What you have to do: The passage below on audible distortion mentions several sudden loud sounds whose peaks may carry 1% distortion. List every one of them.

So my takeaways are that:

A. we are well into "audible" territory with very common measures (based on @amirm 's reviews). This is audible generally when a system is pushed hard (initially for transients/other high dynamics moments), but that is enough to be noticeable, isn't it?
B. Clearly, speakers are the biggest contributor.
C. Once you're in "audible" territory, the cumulative contribution of the source, amps, and anything else in the chain will have the *potential* to make it worse.
D. We need better tools to self-test audibility of distortion during peaks; steady tones are not the most likely use case. @pkane, can your tool help us with that?

I don't know about (A). And I mean that literally; I am not sure just how much distortion is really audible. When you push a system hard, speakers are most likely to be the main distortion source unless your amplifier is severely clipping, and again that may be only on very loud peaks. For sine waves, if I flip back and forth I can hear 1% pretty readily, 0.1% barely better than guessing, at low levels via headphones that may or may not be contributing. Listening to music 1% is almost impossible to tell (by me), except in special cases where I know the music and what to listen for, and even then is tough. Certainly (well, maybe not "certainly", but pretty certain for me) 1% distortion at the peak of a cymbal hit, drum strike, or gun shot/explosion seems unlikely to be audible. If I inject 1% into a two-tone or multitone test I can hear it due to IMD products thus a little easier to pick out than for single tones.

Records:
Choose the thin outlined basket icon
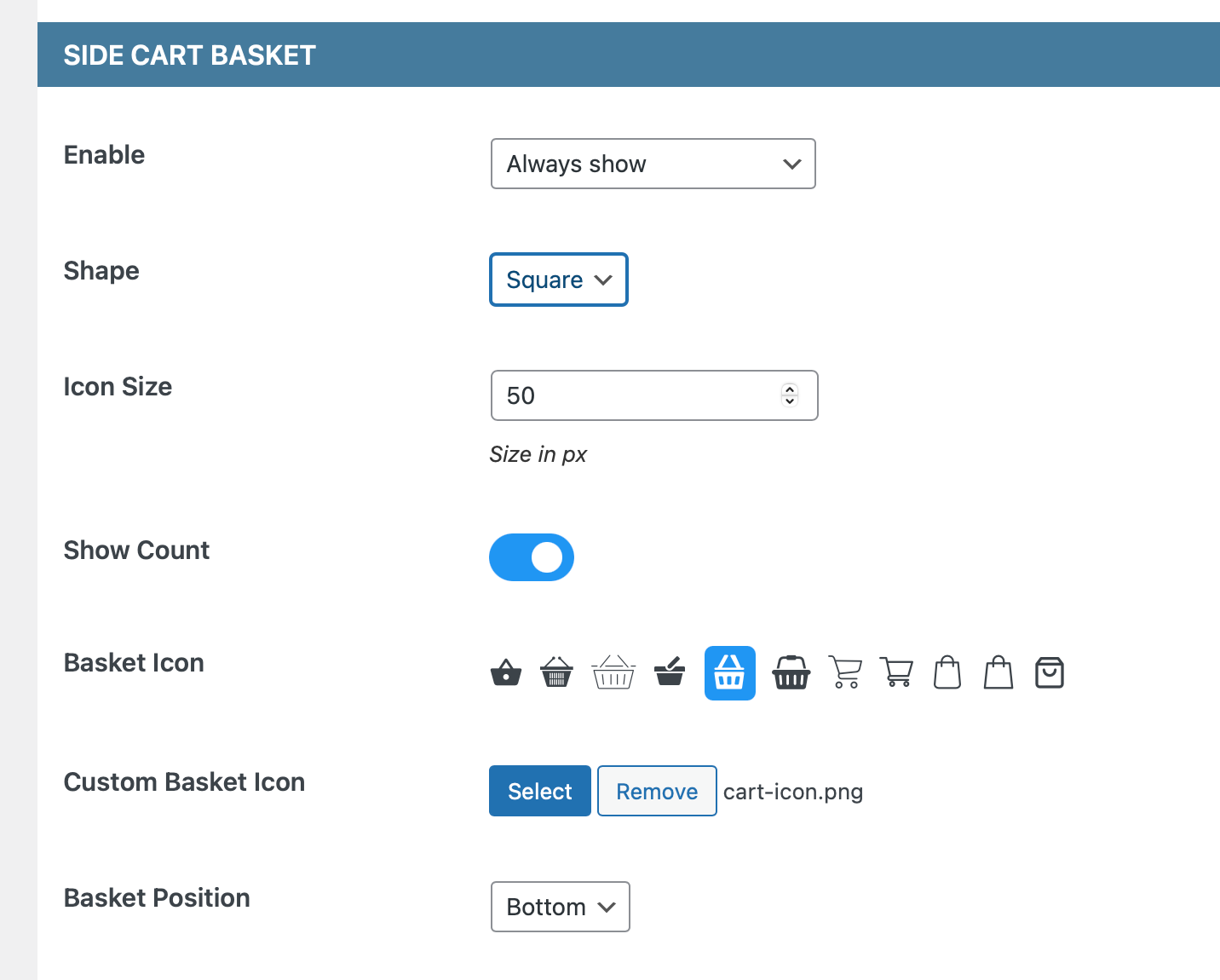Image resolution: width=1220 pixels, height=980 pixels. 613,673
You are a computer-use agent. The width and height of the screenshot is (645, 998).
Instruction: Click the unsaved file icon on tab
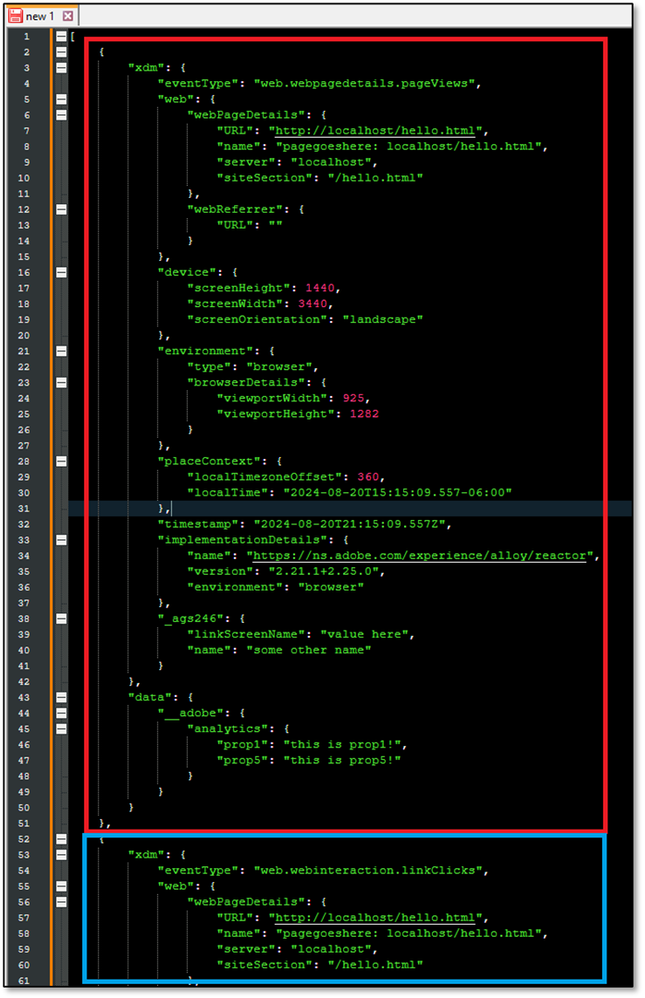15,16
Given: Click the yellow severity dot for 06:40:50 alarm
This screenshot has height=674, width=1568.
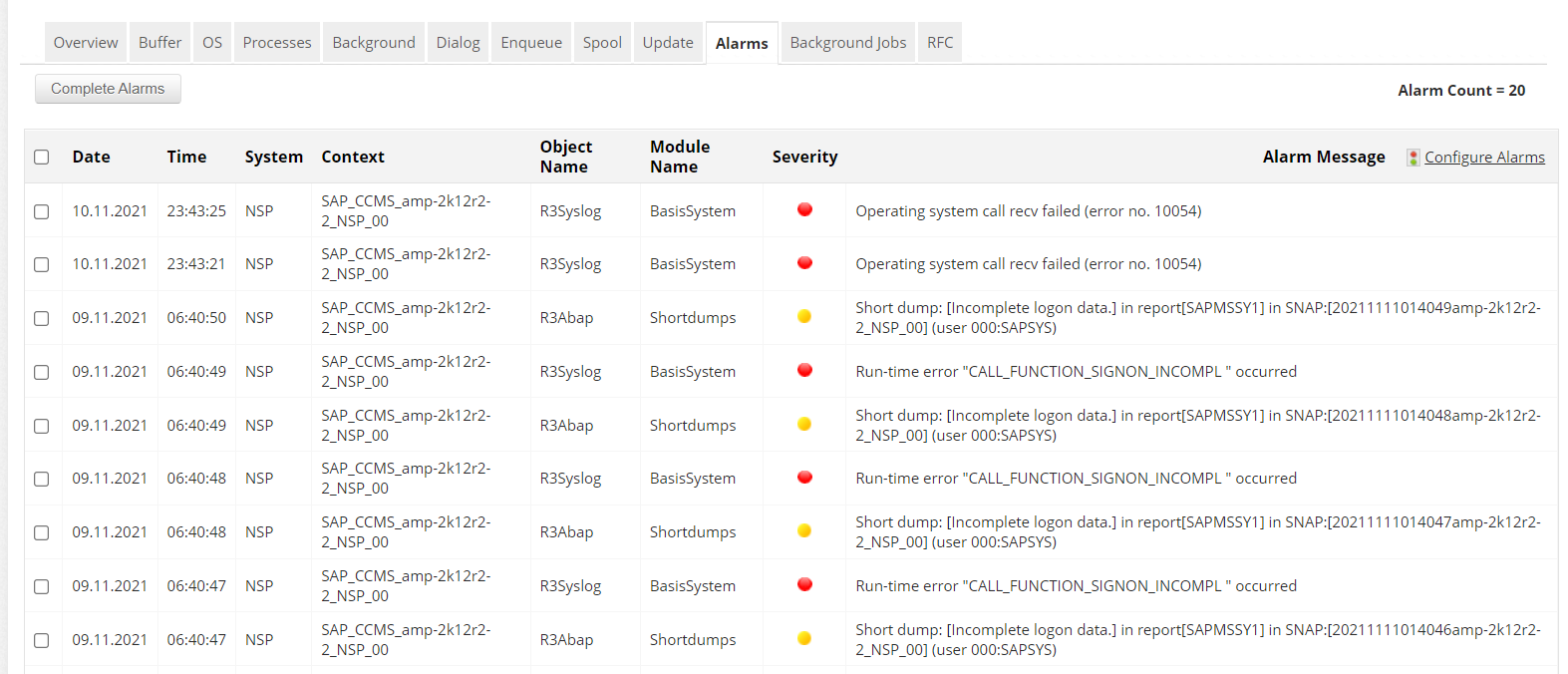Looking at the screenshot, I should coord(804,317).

Solution to this problem:
cymbal hit
drum strike
gun shot
explosion